Dario Amodei claims there are current $1 billion training runs. At $2/hour with H100s, this means 2e12 H100-seconds. Assuming 30% utilization and 4e15 FP8 FLOP/s, this is 2e27 FLOPs, 2 OOMs above estimates for the original GPT-4. This corresponds to 200 days with 100K H100s (and 150 megawatts). 100K H100 clusters don’t seem to be built yet, the largest publicly known ones are Meta’s two clusters with 24K H100s each. But it might be possible to train on multiple clusters if the inter-cluster network is good enough.
Edit (20 Jul): These estimates erroneously use the sparse FP8 tensor performance for H100s (4 petaFLOP/s), which is 2 times higher than far more relevant dense FP8 tensor performance (2 petaFLOP/s). But with a Blackwell GPU, the relevant dense FP8 performance is 5 petaFLOP/s, which is close to 4 petaFLOP/s, and the cost and power per GPU within a rack are also similar. So the estimates approximately work out unchanged when reading “Blackwell GPU” instead of “H100″.
Thanks! I do wonder if he might not mean $1 billion total cost (e.g. to buy the hardware); because he also claims a $10 billion run might start in 2025, which seems quite surprising?
The $100 million figure is used in the same sentence for cost of currently deployed models. Original GPT-4 was probably trained on A100s in BF16 (A100s can’t do FP8 faster), which is 6e14 FLOP/s, 7 times less than 4e15 FLOP/s in FP8 from an H100 (there is no change in quality of trained models when going from BF16 to FP8, as long as training remains stable). With A100s in BF16 at 30% utilization for 150 days, you need 9K A100s to get 2e25 FLOPs. Assuming $30K per A100 together with associated infrastructure, the cluster would cost $250 million, but again assuming $2 per hour, the time would only cost $60 million. This is 2022, deployed in early 2023. I expect recent models to cost at least somewhat more, so for early 2024 frontier models $100 million would be solidly cost of time, not cost of infrastructure.

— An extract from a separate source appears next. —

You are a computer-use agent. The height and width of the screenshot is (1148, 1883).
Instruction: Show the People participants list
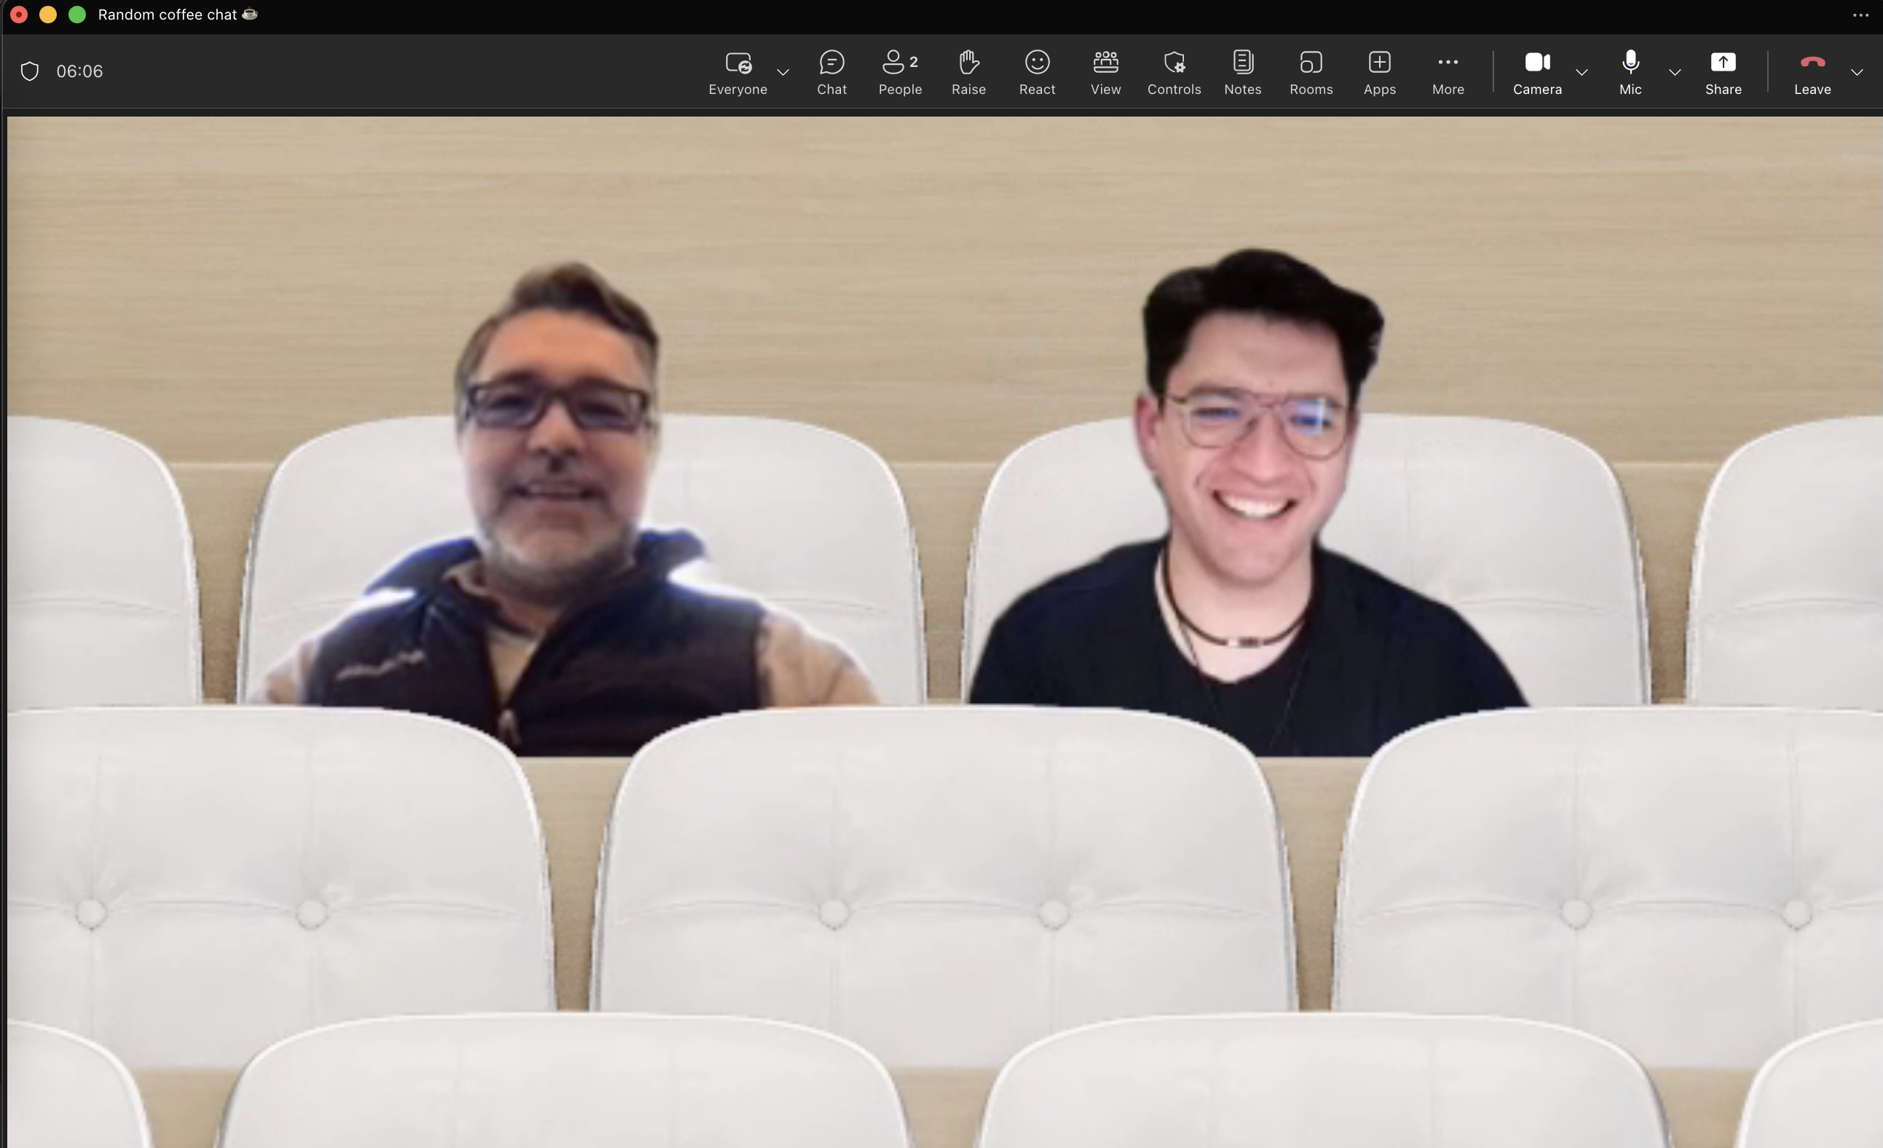pyautogui.click(x=899, y=72)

The $1 billion for cost of time suggests ability to train on multiple clusters, and Gemini 1.0 report basically says they did just that. So the $10 billion figure needs to be interpreted as being about scale of many clusters taken together, not individual clusters. The estimate for training on H100s for 200 days says you need 150 megawatts for $1 billion in training time, or 1.5 gigawatts for $10 billion in training time. And each hyperscaler has datacenters that consume 2-3 gigawatts in total (they are much smaller individually) with current plans to double. So at least the OOMs match the $10 billion claim interpreted as cost of training time.
Edit (20 Jul): These estimates erroneously use the sparse FP8 tensor performance for H100s (4 petaFLOP/s), which is 2 times higher than far more relevant dense FP8 tensor performance (2 petaFLOP/s). But with a Blackwell GPU, the relevant dense FP8 performance is 5 petaFLOP/s, which is close to 4 petaFLOP/s, and the cost and power per GPU within a rack are also similar. So the estimates approximately work out unchanged when reading “Blackwell GPU” instead of “H100″.